─── Information shown ───
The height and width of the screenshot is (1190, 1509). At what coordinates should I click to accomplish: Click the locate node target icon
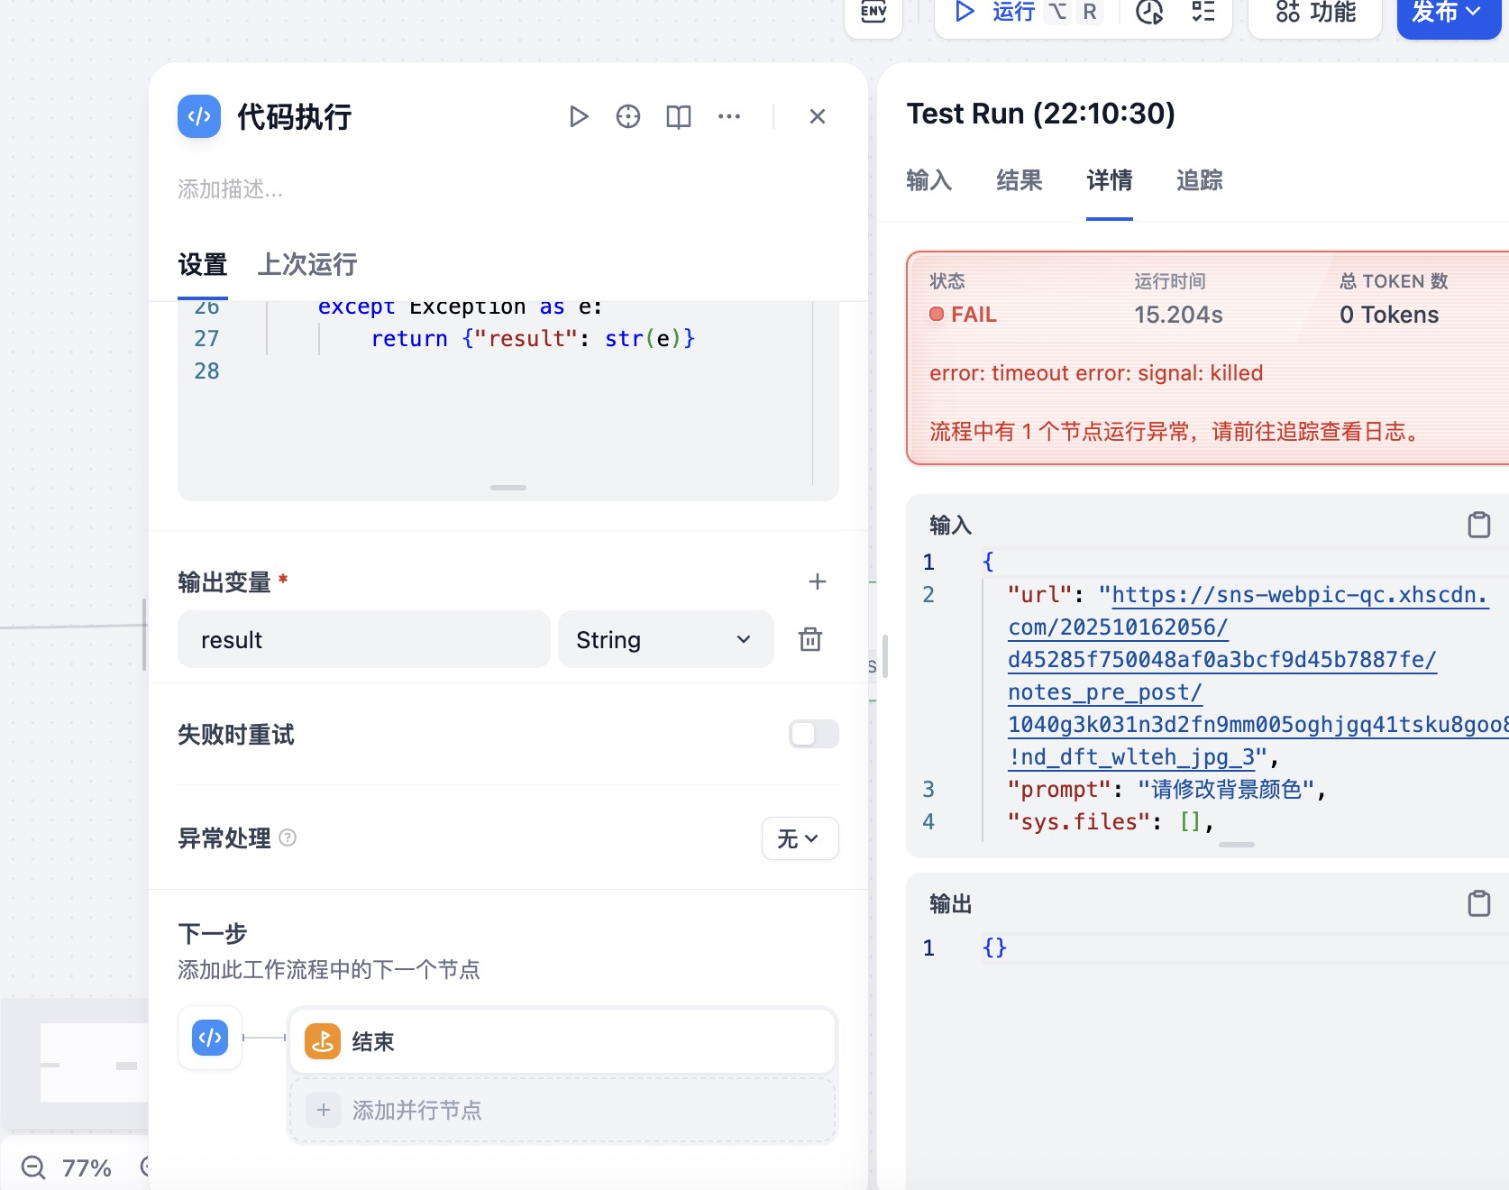(x=628, y=116)
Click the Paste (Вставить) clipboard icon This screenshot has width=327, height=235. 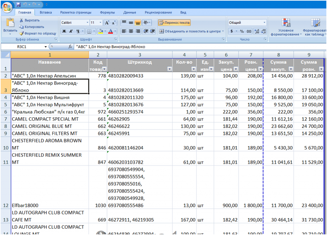tap(10, 23)
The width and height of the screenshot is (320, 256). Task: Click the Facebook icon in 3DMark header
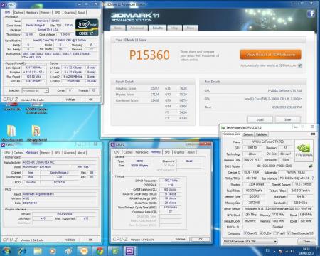[311, 14]
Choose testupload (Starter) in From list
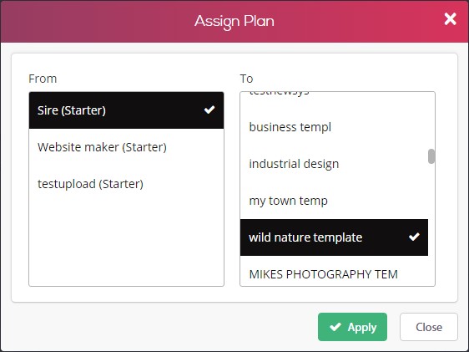Screen dimensions: 469x352 click(x=126, y=184)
───
- _Exercise_:
An exact transcript is required, covering the lines from the one containing "The width and" through the end of the listing above, inclusive, without pictures.

- _Exercise answer_:
The width and height of the screenshot is (320, 256). Task: Click the Facebook icon in 3DMark header
[311, 14]
Choose testupload (Starter) in From list
Screen dimensions: 469x352 click(x=126, y=184)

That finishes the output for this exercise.